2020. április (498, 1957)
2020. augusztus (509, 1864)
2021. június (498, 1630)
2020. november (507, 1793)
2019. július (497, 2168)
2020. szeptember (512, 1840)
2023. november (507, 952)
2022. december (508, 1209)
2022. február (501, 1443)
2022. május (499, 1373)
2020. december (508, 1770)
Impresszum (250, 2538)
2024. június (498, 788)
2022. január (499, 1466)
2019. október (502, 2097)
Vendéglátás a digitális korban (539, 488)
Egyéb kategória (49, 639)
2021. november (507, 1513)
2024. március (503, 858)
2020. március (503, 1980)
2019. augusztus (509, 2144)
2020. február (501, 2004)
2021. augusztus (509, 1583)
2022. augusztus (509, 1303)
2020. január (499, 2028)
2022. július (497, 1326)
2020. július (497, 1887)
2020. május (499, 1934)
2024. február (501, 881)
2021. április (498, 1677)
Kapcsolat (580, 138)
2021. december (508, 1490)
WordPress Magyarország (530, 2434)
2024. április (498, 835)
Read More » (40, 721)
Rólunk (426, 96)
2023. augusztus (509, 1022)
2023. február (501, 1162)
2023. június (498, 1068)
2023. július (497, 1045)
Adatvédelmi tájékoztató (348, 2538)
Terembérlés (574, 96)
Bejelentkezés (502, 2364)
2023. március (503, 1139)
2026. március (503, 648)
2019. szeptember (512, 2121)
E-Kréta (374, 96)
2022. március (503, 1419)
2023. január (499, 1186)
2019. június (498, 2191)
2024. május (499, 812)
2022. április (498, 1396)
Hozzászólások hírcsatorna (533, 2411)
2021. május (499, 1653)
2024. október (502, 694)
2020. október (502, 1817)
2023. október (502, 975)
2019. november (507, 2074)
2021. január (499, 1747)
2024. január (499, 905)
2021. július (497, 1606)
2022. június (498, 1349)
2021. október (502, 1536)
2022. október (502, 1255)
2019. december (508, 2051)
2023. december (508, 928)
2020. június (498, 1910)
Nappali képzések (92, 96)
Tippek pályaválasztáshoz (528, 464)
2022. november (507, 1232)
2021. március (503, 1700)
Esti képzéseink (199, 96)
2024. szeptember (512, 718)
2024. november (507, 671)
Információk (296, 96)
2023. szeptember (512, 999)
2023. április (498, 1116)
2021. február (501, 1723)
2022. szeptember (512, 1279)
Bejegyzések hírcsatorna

» Assignment:
Tally the lines of the listing that include "január". Nothing but the resulting number should be returned.

» Result:
5